DIRECTIONS :: Please count the lines of the records that contain the string "sidebar", treating uppercase and lowercase as different, and reply with the number alone.

----

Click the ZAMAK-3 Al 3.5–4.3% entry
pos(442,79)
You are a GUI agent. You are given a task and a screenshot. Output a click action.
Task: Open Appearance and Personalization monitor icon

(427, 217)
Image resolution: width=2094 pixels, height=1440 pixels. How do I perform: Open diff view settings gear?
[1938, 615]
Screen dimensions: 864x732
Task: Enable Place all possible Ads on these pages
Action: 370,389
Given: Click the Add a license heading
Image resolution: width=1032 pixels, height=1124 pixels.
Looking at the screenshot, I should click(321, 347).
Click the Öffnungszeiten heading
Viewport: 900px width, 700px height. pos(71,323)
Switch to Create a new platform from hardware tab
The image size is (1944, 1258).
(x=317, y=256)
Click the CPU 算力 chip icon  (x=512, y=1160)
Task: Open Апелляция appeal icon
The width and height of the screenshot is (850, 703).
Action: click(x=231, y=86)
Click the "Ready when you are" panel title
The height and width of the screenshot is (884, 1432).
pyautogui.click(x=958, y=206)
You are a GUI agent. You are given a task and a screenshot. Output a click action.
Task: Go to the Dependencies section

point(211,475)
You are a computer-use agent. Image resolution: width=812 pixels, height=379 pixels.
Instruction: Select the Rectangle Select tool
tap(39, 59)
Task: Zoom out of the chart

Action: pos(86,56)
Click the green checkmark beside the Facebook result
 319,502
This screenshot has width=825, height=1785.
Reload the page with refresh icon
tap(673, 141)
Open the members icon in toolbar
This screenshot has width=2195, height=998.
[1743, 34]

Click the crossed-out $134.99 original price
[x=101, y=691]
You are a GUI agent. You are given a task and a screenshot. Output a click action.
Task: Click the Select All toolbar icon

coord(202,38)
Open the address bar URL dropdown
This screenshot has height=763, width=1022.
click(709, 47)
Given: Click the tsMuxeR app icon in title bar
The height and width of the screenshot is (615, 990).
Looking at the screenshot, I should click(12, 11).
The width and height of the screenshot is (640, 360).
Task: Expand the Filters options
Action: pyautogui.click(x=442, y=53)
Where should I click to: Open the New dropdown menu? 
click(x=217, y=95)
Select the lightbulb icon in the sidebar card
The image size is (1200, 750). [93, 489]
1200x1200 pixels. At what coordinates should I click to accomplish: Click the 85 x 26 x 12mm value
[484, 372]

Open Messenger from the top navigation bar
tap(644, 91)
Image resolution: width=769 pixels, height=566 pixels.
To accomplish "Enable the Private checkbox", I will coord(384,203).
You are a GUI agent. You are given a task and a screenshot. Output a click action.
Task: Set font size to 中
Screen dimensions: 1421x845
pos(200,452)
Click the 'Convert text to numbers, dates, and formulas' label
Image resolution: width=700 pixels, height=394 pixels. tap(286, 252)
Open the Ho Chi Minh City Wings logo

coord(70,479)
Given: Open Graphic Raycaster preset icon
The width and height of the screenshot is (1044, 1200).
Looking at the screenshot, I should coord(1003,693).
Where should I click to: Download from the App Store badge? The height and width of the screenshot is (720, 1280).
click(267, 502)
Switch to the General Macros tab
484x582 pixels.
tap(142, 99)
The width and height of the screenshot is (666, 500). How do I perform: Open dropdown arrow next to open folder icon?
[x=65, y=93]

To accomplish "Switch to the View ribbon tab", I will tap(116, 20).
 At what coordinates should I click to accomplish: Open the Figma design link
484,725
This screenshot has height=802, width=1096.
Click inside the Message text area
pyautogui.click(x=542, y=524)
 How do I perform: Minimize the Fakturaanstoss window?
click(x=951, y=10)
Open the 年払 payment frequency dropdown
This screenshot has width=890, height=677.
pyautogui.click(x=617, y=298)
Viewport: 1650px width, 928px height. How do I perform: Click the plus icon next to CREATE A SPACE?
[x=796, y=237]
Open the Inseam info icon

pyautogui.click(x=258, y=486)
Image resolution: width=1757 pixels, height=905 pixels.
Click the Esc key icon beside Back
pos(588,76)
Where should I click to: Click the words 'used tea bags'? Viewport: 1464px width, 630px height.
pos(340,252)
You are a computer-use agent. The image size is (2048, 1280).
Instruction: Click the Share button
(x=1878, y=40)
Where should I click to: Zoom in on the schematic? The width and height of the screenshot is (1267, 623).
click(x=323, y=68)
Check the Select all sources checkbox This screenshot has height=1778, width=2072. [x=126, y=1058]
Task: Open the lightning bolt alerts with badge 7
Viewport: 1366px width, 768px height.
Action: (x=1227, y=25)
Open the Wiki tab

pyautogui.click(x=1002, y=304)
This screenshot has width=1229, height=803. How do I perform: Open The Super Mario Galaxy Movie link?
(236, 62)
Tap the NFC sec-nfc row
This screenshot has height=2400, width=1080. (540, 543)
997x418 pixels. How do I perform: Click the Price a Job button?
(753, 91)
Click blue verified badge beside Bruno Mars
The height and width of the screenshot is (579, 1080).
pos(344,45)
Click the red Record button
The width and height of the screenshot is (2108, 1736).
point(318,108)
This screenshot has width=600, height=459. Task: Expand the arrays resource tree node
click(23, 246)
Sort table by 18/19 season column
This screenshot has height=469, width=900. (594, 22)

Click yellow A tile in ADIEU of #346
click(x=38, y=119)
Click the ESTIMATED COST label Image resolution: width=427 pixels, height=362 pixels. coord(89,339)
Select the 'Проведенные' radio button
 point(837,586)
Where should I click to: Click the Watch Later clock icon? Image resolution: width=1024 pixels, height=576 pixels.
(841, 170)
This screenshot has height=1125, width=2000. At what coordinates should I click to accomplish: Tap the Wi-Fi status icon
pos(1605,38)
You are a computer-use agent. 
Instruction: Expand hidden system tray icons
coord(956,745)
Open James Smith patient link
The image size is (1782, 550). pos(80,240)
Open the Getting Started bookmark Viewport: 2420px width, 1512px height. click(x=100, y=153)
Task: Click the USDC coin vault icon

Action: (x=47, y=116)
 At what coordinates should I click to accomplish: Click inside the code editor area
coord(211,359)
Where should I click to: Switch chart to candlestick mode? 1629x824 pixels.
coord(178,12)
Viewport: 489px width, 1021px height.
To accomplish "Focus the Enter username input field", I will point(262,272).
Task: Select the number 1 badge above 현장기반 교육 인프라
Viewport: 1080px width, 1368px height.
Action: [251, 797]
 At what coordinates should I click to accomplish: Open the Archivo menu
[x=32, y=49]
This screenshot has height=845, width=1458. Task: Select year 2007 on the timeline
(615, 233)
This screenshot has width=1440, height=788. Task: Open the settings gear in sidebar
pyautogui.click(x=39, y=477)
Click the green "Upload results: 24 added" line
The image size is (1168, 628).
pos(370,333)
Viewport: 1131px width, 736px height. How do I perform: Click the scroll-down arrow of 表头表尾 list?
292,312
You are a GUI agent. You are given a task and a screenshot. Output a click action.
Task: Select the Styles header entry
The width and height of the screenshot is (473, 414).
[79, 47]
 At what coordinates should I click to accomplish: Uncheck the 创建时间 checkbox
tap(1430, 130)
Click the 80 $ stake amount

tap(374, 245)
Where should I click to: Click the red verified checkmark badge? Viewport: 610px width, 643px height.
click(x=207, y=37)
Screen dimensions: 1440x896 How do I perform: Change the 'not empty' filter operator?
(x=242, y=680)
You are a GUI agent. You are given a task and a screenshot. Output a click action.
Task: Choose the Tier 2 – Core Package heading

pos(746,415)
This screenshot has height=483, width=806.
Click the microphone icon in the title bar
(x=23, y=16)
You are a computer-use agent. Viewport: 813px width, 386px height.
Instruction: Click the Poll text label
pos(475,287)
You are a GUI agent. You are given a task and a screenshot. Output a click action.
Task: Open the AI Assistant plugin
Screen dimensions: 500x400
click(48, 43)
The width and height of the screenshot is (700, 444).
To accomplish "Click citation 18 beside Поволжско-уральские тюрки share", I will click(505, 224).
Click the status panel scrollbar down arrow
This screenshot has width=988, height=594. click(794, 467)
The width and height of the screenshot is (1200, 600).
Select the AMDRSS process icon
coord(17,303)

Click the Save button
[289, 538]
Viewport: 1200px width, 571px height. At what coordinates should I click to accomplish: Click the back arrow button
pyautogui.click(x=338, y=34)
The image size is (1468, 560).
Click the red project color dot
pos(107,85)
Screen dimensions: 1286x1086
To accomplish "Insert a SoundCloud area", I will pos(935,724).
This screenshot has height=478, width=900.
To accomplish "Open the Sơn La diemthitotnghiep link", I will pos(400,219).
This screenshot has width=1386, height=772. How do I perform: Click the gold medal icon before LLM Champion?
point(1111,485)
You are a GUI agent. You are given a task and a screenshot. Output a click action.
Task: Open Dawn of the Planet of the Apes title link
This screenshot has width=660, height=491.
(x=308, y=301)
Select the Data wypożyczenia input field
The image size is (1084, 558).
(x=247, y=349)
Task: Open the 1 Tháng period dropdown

----

RESPONSE BELOW :: 2